The job of monitoring waste generated by service companies apparently falls to the Texas Commission on Environmental Quality (TCEQ). Previously, TCEQ has told StateImpact Texas that the waste it regulates include “spent solvents” and “unused fracturing and acidizing fluids.”
But in an emailed response to StateImpact Texas’ questions concerning Roywell Services Inc., the TCEQ said the company “currently does not hold any TCEQ authorizations or permits in Ector County.” But the commission added that because of the “current ongoing investigation being conducted by the Ector County Environmental Police,” the TCEQ will be evaluating whether the company needs authorization from the commission to continue operations at the Odessa site.
Local Officials Need Help
David Turner, Odessa’s mayor, said he wished the state would provide a little more help to “give more punch” to enforcing pollution rules in his city and the county.
Susan Redford, the Ector County Judge, said that even with fines and settlements collected from polluters to offset the county’s expenses, enforcing pollution laws is still costing county taxpayers “around $100,000 a year.”
“We could certainly do more if we had more funds for it, but we’re doing the best we can with what we have,” Redford told StateImpact Texas.
State lawmakers from the area said that most of the companies involved in drilling are playing by the rules, and that care must be taken to not add burdensome regulations.
State Sen. Kel Seliger, a Republican from Amarillo, said it was clear that Ector County has a problem and shouldn’t have to bear all the burden for pollution enforcement. But, he added: “I’ve not been informed by any of the counties that I represent that there’s something additional that they need, other than the full attention and competence of the regulatory organizations.”
Asked if state regulators needed to be more vigilant in monitoring the use of chemicals and the disposal of hazardous waste generated by oil & gas drilling, State Rep. Tryon Lewis, a Republican from Odessa, said that would likely not be practical.

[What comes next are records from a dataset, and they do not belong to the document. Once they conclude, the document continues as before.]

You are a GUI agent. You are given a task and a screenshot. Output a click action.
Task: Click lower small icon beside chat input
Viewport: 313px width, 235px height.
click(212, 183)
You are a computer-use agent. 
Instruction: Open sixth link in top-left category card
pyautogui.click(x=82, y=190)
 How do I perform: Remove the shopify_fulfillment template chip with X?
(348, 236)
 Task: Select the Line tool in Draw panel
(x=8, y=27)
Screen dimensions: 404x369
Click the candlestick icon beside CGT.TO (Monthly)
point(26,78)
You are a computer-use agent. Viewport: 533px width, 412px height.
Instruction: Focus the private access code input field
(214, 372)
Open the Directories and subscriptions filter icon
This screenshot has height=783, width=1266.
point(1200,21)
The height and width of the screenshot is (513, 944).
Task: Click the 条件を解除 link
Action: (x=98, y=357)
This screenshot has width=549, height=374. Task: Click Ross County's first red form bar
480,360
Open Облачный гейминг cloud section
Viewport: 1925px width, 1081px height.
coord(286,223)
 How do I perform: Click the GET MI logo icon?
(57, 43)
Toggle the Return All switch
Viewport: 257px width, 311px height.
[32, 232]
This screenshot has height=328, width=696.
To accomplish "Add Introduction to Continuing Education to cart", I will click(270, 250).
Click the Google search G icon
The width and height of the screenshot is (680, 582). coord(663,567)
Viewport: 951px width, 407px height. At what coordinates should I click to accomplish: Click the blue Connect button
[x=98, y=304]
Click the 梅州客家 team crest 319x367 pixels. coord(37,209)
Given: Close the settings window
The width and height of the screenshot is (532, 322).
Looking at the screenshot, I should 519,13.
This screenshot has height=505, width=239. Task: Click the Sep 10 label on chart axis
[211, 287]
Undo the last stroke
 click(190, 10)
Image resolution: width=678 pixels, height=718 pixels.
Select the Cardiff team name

“Whether it’s TCEQ or the county, there’s a limit to what any agency can do as to monitoring on a day-to-day and a transaction basis the activities in the oilfields. It’s too dynamic, there’s too much going on,” Rep. Lewis told StateImpact Texas. He added: “I think that’s the way it has to be done on enforcement. This is a free country, we’re not a police state. [Companies] mostly comply with the law, people are very good about it. We just have to make sure that bad actors, when they’re caught, that something is done about it and it gets cleaned up.”
State Issues Fine, But Against the City, Not Oilfield Company
So far, there has been one fine issued that relates to what’s in Odessa sewage. Over a year ago, the TCEQ fined the City of Odessa $6,350 for exceeding levels of ammonia nitrogen in the wastewater released from the city’s treatment plant. Now, city officials say they believe that it was the illegal dumping of chemicals into their sewers that caused the treatment plant to malfunction, resulting in the violation. The officials say they now plan to appeal the fine.